WHAT IS EXPECTED: Each line of the entries below that holds "envahit" is needed, copied in full.

SOURCE DATA:
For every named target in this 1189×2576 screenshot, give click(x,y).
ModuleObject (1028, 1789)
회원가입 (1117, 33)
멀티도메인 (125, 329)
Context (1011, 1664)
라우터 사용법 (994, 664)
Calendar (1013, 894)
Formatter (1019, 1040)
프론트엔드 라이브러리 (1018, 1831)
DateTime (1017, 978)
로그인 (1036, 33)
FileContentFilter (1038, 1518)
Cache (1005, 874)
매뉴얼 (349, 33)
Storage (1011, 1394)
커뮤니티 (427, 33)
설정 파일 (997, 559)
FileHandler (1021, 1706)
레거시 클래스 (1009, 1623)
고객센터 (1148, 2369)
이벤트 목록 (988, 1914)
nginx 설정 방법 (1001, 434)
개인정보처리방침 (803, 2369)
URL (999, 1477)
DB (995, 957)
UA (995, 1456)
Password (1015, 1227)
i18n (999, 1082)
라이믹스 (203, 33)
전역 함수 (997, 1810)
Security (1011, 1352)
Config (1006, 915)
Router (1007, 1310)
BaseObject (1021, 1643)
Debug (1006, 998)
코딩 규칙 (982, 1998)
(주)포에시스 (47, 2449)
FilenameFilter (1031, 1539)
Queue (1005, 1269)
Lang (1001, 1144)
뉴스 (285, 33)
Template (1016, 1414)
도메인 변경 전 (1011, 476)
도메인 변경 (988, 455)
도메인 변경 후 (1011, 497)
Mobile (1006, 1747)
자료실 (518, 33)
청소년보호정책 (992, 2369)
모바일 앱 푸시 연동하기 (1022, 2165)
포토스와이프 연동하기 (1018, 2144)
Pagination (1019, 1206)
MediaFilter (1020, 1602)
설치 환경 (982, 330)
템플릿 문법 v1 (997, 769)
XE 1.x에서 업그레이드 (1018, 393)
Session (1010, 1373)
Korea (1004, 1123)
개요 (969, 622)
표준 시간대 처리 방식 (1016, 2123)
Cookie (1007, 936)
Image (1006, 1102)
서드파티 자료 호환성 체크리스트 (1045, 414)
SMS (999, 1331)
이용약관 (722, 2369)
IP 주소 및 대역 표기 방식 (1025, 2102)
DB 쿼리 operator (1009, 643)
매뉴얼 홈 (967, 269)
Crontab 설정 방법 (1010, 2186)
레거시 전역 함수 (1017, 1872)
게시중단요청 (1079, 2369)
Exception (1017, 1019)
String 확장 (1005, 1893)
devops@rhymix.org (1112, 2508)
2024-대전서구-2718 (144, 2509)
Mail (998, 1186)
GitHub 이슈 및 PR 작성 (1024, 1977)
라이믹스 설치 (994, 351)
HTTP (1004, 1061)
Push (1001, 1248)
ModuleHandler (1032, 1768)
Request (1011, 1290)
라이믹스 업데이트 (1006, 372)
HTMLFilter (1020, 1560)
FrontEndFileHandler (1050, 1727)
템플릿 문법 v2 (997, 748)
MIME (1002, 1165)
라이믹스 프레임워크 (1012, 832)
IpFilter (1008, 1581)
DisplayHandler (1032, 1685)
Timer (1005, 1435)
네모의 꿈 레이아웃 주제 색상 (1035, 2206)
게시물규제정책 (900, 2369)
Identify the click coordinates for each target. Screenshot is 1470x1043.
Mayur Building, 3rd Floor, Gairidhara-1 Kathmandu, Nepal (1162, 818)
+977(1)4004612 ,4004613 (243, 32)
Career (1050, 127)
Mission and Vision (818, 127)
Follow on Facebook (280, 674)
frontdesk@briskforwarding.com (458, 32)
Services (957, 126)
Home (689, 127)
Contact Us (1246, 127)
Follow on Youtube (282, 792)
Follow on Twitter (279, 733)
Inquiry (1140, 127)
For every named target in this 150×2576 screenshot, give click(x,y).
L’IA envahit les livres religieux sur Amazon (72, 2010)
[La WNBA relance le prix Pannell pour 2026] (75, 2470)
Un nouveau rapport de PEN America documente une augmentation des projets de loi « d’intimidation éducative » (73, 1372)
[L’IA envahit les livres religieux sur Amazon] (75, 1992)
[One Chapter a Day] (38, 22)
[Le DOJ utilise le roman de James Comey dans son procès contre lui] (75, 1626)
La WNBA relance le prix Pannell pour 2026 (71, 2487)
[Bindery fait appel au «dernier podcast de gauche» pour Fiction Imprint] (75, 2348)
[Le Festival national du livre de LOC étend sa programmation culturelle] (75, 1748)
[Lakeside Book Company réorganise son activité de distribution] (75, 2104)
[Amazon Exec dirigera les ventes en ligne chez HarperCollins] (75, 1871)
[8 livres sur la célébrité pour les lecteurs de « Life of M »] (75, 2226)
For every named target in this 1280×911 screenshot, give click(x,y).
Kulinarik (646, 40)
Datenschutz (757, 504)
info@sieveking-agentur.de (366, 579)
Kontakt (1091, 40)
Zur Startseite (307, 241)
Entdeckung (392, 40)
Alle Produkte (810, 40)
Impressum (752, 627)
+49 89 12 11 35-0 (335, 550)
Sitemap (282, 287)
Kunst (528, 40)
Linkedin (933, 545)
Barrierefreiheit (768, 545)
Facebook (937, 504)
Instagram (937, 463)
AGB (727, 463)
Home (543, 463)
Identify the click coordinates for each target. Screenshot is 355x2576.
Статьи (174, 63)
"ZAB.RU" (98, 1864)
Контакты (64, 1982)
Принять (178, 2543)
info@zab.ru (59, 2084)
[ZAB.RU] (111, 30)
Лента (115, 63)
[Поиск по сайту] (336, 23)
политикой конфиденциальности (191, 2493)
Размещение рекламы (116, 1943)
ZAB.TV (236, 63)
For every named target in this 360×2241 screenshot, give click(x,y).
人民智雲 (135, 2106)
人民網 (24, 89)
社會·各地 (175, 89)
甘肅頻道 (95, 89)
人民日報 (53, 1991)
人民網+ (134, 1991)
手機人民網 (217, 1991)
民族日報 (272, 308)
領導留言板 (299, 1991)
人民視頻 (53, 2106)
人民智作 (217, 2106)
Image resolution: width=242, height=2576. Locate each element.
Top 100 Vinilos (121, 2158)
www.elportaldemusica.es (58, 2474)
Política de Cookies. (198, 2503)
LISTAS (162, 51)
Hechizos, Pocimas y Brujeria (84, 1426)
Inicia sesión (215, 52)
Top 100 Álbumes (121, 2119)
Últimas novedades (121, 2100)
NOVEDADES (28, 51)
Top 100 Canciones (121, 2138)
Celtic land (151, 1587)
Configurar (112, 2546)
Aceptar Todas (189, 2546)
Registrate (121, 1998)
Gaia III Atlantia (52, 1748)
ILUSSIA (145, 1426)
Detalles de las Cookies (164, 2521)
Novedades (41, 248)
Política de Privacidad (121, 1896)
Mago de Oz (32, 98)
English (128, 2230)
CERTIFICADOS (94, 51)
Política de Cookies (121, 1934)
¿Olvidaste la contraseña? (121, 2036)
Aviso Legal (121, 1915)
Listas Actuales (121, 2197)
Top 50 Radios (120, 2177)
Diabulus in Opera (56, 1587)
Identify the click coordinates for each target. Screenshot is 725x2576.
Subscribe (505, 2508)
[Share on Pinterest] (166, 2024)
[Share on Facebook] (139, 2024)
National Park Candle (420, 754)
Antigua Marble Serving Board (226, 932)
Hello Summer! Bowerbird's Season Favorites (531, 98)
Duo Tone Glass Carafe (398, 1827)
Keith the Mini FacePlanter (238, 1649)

EXERCISE OUTPUT:
L’IA envahit les livres religieux sur Amazon (72, 2010)
[L’IA envahit les livres religieux sur Amazon] (75, 1992)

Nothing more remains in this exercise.